§ **Short exercise**: Can you set out every line of the items below as a Markdown table, skipping blank lines, with the columns "Row" for the running number and "Line" for the line itself?

§ **Material for the task**:

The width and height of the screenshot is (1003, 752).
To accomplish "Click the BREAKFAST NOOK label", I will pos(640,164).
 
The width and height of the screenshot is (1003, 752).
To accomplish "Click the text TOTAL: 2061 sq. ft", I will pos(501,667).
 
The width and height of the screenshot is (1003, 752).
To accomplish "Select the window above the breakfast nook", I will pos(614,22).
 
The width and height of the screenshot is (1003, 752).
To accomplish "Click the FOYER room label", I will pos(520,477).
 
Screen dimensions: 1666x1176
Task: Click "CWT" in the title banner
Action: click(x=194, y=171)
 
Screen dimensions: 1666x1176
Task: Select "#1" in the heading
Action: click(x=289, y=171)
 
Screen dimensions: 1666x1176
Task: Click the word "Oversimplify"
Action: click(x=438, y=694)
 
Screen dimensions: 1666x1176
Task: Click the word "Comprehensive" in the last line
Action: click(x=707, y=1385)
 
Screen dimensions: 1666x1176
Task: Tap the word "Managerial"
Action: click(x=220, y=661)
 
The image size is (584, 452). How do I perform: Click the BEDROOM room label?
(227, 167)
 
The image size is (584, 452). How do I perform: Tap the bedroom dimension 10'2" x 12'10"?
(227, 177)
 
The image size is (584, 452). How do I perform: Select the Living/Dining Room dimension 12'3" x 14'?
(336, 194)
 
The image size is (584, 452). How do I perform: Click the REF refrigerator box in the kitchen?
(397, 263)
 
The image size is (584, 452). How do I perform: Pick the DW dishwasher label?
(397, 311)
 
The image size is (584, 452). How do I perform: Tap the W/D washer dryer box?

§ **Solution for this problem**:
| Row | Line |
|---|---|
| 1 | The width and height of the screenshot is (1003, 752). |
| 2 | To accomplish "Click the BREAKFAST NOOK label", I will pos(640,164). |
| 3 | The width and height of the screenshot is (1003, 752). |
| 4 | To accomplish "Click the text TOTAL: 2061 sq. ft", I will pos(501,667). |
| 5 | The width and height of the screenshot is (1003, 752). |
| 6 | To accomplish "Select the window above the breakfast nook", I will pos(614,22). |
| 7 | The width and height of the screenshot is (1003, 752). |
| 8 | To accomplish "Click the FOYER room label", I will pos(520,477). |
| 9 | Screen dimensions: 1666x1176 |
| 10 | Task: Click "CWT" in the title banner |
| 11 | Action: click(x=194, y=171) |
| 12 | Screen dimensions: 1666x1176 |
| 13 | Task: Select "#1" in the heading |
| 14 | Action: click(x=289, y=171) |
| 15 | Screen dimensions: 1666x1176 |
| 16 | Task: Click the word "Oversimplify" |
| 17 | Action: click(x=438, y=694) |
| 18 | Screen dimensions: 1666x1176 |
| 19 | Task: Click the word "Comprehensive" in the last line |
| 20 | Action: click(x=707, y=1385) |
| 21 | Screen dimensions: 1666x1176 |
| 22 | Task: Tap the word "Managerial" |
| 23 | Action: click(x=220, y=661) |
| 24 | The image size is (584, 452). How do I perform: Click the BEDROOM room label? |
| 25 | (227, 167) |
| 26 | The image size is (584, 452). How do I perform: Tap the bedroom dimension 10'2" x 12'10"? |
| 27 | (227, 177) |
| 28 | The image size is (584, 452). How do I perform: Select the Living/Dining Room dimension 12'3" x 14'? |
| 29 | (336, 194) |
| 30 | The image size is (584, 452). How do I perform: Click the REF refrigerator box in the kitchen? |
| 31 | (397, 263) |
| 32 | The image size is (584, 452). How do I perform: Pick the DW dishwasher label? |
| 33 | (397, 311) |
| 34 | The image size is (584, 452). How do I perform: Tap the W/D washer dryer box? |